Juntam-se a estes casos, a dificuldade dos indivíduos da população negra em relação aos direitos e benefícios sociais, a sua falta de representatividade nos espaços de poder, a constituição histórica da sua subalternidade, a negação dos seus méritos, a demonização das religiões de matriz africana, a desculturalização da cultura afro-brasileira, entre outras formas de ações práticas racistas, que violentam e caracterizam o desprezo para com o outro em sua dignidade e existência humana.

Por estes aspectos, urge empreender a revisão dos papéis que tentam igualar os diferentes sujeitos sociais, em um processo desculturalizador de seus patrimônios culturais, subalternizando-os ou alienando-os, como uma emergência crítica contra o discurso dominante e homogeneizante das relações de poder, para sedimentarmos estratégias de re-existências no cerne da sociedade brasileira, cuja lógica do racismo e do preconceito a diversidade étnica, marca sua identidade nacional.

Neste contexto, é preciso efetivar o processo de transformação do habitus cultural da sociedade brasileira, com o reconhecimento do protagonismo histórico das diversas etnias que construíram o Brasil, com a valorização e a preservação das memórias, saberes, ofícios, modos de fazer, celebrações e suas diferentes formas de expressão, como instrumentos que possibilitem a constituição de um espaço fecundo que possa promover e assegurar outros discursos e a construção de um pensamento para além do pensamento dominante.

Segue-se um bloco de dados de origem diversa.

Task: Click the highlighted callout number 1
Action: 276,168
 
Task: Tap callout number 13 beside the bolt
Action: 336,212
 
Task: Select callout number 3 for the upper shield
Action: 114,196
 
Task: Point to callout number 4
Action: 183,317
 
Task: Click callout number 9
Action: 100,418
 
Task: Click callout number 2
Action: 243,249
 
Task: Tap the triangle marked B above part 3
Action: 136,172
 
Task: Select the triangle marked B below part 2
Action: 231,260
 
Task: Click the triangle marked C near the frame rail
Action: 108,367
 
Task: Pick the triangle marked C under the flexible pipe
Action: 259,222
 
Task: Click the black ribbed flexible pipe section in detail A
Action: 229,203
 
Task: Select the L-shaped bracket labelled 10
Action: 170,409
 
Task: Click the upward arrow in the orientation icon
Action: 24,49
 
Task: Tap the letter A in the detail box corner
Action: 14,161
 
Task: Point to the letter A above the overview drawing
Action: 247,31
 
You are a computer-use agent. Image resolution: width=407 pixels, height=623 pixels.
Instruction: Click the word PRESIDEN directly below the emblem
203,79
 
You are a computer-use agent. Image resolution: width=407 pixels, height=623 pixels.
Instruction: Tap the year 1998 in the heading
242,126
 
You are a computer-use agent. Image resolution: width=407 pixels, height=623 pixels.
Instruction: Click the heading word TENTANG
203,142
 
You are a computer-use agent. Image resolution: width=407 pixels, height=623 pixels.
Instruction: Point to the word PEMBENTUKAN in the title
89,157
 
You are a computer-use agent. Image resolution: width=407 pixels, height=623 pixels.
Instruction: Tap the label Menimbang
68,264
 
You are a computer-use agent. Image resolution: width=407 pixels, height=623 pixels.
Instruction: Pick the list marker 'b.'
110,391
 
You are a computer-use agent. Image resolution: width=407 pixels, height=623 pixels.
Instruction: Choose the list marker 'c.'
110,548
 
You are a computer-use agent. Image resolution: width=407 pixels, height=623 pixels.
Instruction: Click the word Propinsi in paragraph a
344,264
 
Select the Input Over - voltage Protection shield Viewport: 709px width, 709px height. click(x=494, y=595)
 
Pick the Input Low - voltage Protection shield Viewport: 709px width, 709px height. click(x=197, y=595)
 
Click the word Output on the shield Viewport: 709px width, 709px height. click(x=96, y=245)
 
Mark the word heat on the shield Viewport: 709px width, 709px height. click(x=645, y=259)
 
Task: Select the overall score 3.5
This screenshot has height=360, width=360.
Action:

Assim, devemos refletir sobre as razões da existência das ações práticas violentas direcionadas as pessoas negras, para tentarmos construir uma sociedade onde o desprezo pelo outro e sua sutil violência, seja transformada em um querer ver, um aceitar e compreender a alteridade, como um processo de materialização da Afrocidadanização,

Referências bibliográficas
BOURDIEU, Pierre. O poder simbólico. 7. ed. Rio de Janeiro: Bertrand Brasil, 2004.
CAMPOS, Eliane Cristina Huffel. O princípio da dignidade da pessoa humana como argumento para a tutela do direito fundamental à saúde pelo Poder Judiciário Brasileiro. XII Salão de Iniciação Científica – PUCRS, 03 a 07 de outubro de 2011.
GOFFMAN, Erving. Estigma: notas sobre a manipulação da identidade deteriorada. 4.ed. Rio de Janeiro: Editora Koogan, 1988.
GUIMARÃES, Reinaldo da Silva. Afrocidadanização: ações afirmativas e trajetórias de vida no Rio de Janeiro: Ed. PUC-Rio; São Paulo: Selo Negro, 2013. 208 p.
MICHAUD, Yves. A violência. São Paulo: Ática, 1989.
MINAYO, Maria Cecília de Souza. Violência: Um problema para a saúde do brasileiro. Impacto da Violência na Saúde dos brasileiros. Ministério da Saúde. Brasília/DF: Ministério da Saúde, 2005.
NUNES. Sylvia da Silveira. Racismo contra negros: um estudo sobre o preconceito sutil. [doi:10.11606/T.tde-27072010-082636]. São Paulo.: Instituto de Psicologia, Universidade de São Paulo, 2010. Tese de Doutorado em Psicologia Escolar e do Desenvolvimento Humano. (acesso em 11/08/2020, as 10h 27min).
SARLET, Ingo Wolfgang. Dignidade da pessoa humana e direitos fundamentais. Porto Alegre: Livraria do Advogado, 2001, p. 60.